TASK INSTRUCTIONS - Transcribe the listing below only from the line with "At what coordinates" up to and including the line with "Focus the Mobile".

DATASET ENTRIES -
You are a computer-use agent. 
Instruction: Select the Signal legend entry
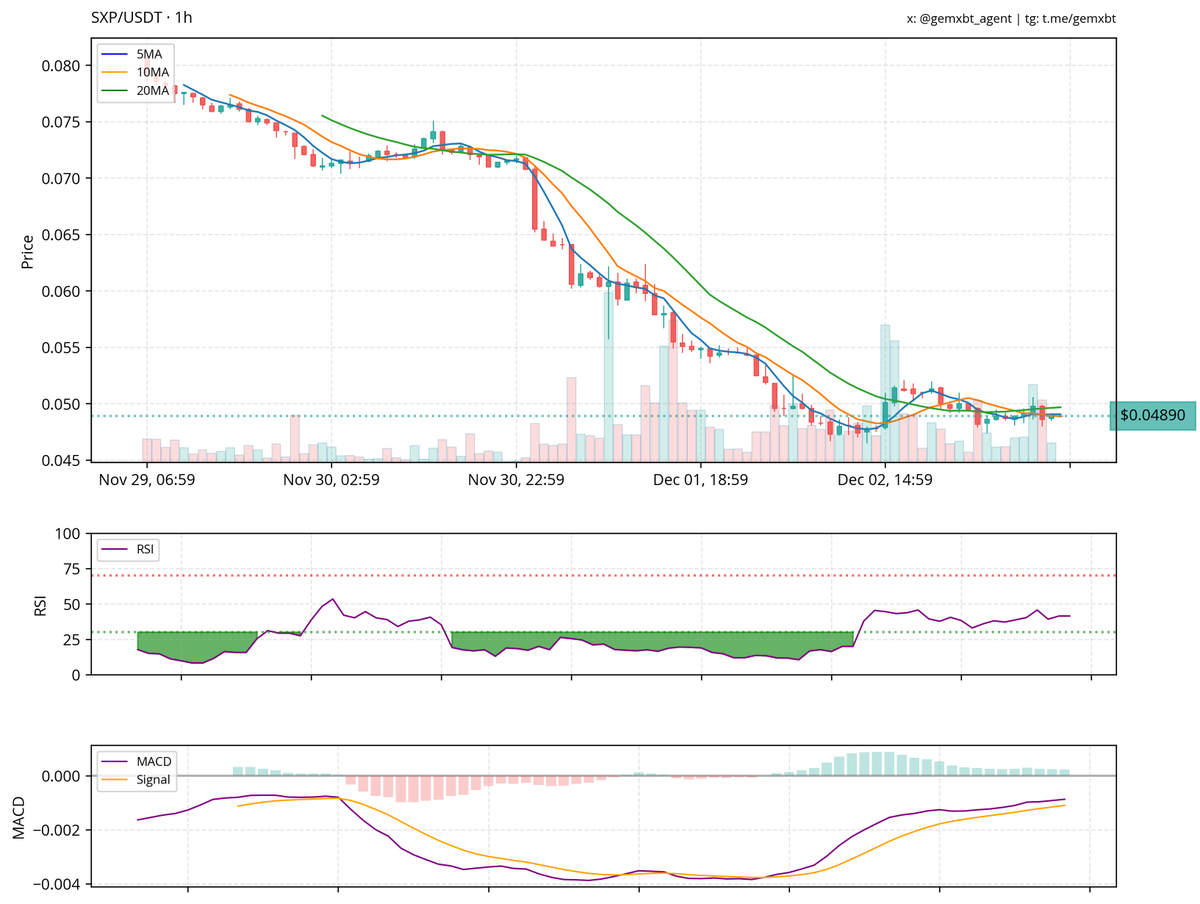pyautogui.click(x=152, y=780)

...

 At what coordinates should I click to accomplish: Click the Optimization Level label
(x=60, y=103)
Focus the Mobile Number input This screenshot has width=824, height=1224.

--

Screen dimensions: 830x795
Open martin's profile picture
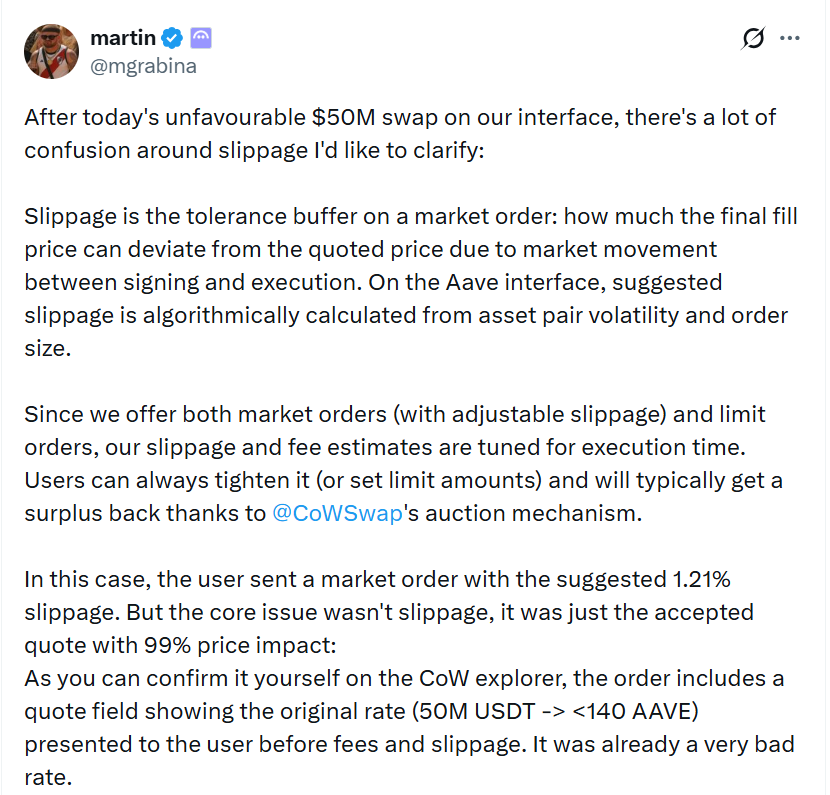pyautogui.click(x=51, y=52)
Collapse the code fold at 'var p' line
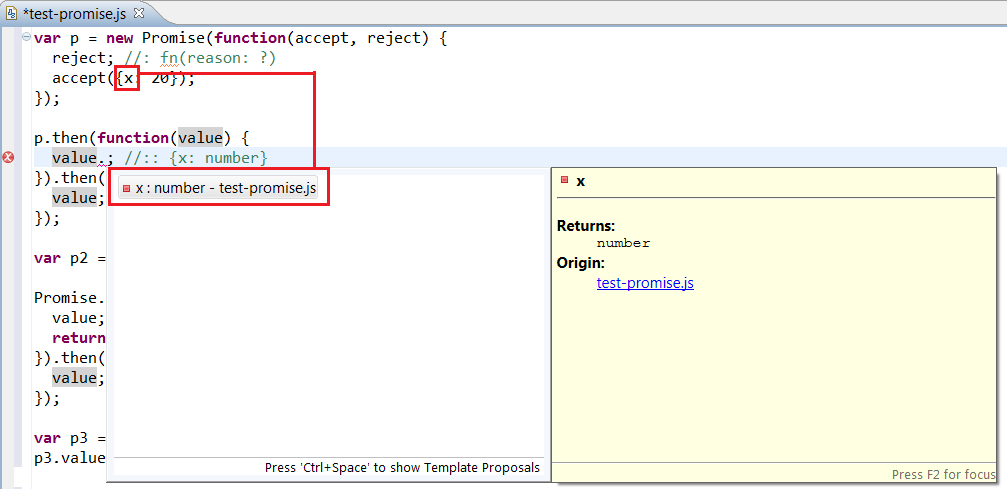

ANSWER AREA -
 At what coordinates should I click to accomplish: Click the Optimization Level label
(x=60, y=103)
Focus the Mobile Number input This screenshot has width=824, height=1224.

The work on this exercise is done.